All our WandaVision commercial fan theories were wrong: 'Nothing to do with Infinity Stones'

By Josh Weiss
WandaVision ad

Pretty much all of our WandaVision fan theories turned out to be wrong...Go figure. No Mephisto, no Doctor Strange cameo, and certainly no Fantastic Four. According to director Matt Shakman, viewers were even off the mark when it came to the period-specific commercials that would often break up the action in Wanda's false reality. For instance, during a guest spot on Kevin Smith and Marc Bernardin's Fatman Beyond podcast, he shot down a popular theory, which posited that each of the ads represents a different Infinity Stone.

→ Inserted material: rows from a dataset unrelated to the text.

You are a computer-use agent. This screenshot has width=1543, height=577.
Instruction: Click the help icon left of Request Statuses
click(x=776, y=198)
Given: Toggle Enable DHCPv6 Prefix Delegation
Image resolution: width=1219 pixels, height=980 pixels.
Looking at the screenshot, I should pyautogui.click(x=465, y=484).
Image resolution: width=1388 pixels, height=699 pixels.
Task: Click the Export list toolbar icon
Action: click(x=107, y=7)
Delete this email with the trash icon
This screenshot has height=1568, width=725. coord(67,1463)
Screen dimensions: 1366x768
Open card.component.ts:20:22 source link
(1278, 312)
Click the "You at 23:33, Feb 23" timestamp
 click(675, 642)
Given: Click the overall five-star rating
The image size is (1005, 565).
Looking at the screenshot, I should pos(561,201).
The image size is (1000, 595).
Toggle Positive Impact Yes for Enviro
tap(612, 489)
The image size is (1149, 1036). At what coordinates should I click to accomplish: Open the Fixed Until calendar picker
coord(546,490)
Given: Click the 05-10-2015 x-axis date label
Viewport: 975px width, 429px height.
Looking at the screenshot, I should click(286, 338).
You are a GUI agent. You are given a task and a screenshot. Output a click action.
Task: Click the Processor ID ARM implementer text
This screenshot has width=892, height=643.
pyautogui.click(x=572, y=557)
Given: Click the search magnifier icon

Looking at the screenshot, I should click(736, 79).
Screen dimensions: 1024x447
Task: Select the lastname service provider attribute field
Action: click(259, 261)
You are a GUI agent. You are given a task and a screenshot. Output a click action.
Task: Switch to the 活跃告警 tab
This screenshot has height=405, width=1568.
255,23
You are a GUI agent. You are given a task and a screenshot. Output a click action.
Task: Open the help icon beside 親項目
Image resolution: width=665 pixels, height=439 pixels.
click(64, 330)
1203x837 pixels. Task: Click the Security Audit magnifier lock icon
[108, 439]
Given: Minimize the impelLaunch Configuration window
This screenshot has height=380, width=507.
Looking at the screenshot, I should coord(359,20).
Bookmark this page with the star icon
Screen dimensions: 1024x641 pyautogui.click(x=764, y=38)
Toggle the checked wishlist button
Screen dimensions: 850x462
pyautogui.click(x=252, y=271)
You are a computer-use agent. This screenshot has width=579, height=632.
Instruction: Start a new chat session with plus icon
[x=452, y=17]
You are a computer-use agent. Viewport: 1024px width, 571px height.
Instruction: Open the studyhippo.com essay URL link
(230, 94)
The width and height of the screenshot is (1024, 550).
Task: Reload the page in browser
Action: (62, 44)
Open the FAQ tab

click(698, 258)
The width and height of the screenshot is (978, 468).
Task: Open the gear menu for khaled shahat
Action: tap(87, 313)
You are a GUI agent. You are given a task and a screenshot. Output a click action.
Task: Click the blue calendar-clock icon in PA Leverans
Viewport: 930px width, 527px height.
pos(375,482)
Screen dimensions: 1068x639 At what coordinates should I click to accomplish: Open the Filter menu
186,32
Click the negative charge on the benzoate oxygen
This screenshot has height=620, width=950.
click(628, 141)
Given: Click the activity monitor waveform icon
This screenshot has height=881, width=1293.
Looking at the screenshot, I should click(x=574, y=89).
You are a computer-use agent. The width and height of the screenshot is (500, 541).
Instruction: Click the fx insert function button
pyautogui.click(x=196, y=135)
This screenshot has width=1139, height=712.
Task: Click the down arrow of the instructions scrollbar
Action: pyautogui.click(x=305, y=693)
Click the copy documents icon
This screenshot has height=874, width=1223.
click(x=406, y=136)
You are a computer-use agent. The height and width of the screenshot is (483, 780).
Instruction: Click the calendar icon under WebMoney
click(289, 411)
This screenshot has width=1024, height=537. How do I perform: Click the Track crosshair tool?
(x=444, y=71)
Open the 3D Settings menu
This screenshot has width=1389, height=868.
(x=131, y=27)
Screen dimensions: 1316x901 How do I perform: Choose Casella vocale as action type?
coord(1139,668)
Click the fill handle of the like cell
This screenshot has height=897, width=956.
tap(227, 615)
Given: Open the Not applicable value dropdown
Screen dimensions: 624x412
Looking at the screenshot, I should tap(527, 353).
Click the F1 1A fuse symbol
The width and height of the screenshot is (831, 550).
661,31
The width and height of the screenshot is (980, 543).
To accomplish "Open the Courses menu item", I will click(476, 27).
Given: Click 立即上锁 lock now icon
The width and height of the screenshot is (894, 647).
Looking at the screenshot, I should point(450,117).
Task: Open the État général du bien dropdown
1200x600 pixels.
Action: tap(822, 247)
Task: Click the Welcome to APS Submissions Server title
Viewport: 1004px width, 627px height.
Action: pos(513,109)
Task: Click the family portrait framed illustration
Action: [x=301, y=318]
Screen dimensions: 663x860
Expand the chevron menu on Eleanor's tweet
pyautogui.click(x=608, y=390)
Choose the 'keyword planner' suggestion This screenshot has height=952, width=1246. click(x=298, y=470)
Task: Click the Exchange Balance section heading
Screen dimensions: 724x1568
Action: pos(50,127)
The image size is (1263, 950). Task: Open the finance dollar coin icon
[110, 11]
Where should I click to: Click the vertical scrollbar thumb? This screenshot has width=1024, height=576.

"I don't want to spoil anybody's fabulous theories, because there are some amazing theories out there," Shakman said. "It was a way to trickle out some of the bigger questions of the show, history of Wanda, of course. Stark toasters, Strucker watches, Hydra bath soak, Lagos, and so on. They also worked thematically as well [like] the shark and the poor kid on the desert island. So [it's] up for interpretation, of course, but they had the same actors in all of them for a reason. Same idea, that everything was iterated in this world and Wanda just decided those two lovely townspeople needed to be cast permanently in the ads. That was pretty much it. There's nothing to do with Infinity Stones, really."

So basically, it sounds like they were just ... commercials, which brought some period vibes and connective tissues to the show's themes. No grand plan or secret twist required.

WandaVision 50s ad

Speaking with VarietyWandaVision showrunner Jac Schaeffer also sounded off on the theories surrounding Evan Peters' "Fietro." In the end, the carryover character from Fox's now-defunct X-Men universe wasn't there to set up the multiverse. He was there to set up a joke about the last name "Bohner," which, understandably, left some audience members disappointed. That said, the use of Peters was too good, that it can't not be revisited down the road.

"Naively, I didn’t expect people to get carried away in that way," Schaeffer said, adding that it's not really up to her when it comes to laying the groundwork for future projects. "I couldn’t have anticipated… I don’t know, maybe [producers] Mary Livanos and Kevin Feige are like, 'Yeah, it’s like this every time.' But I’m like, 'These theories are crazy!' So it wasn’t that was not part of my thinking, and also, that’s not my department. I am lucky enough that I get to hear about the other projects and sometimes I’m involved and their conversations. I know a little bit about all the things that Lizzie’s been up to. But that’s a bigger, fancier thing, what you’re asking about."

"I knew that there are theories that had to do with people wanting more surprises in cameos. But I’m not really that aware of these fan theories," admitted cast member Elizabeth Olsen. "I didn’t know about the multiverse when we were filming this. So I wouldn’t assume that that’s what was happening. I thought it was just a clever way to have a Pietro. I didn’t understand the larger plan of the multiverse until I started working on [Doctor Strange in the Multiverse of Madness].

Evan Peters WandaVision

All nine episodes of WandaVision are now streaming on Disney+. A making-of documentary (the first installment in Marvel Studios' Assembled docuseries) arrives on the streaming platform this Friday, March 12. The second MCU show — The Falcon and the Winter Soldier — premieres the following Friday, March 19. Schaeffer's next contribution to the comic book universe is Black Widow, which is currently slated to hit theaters Friday, May 7 — more than a year after its intended release date.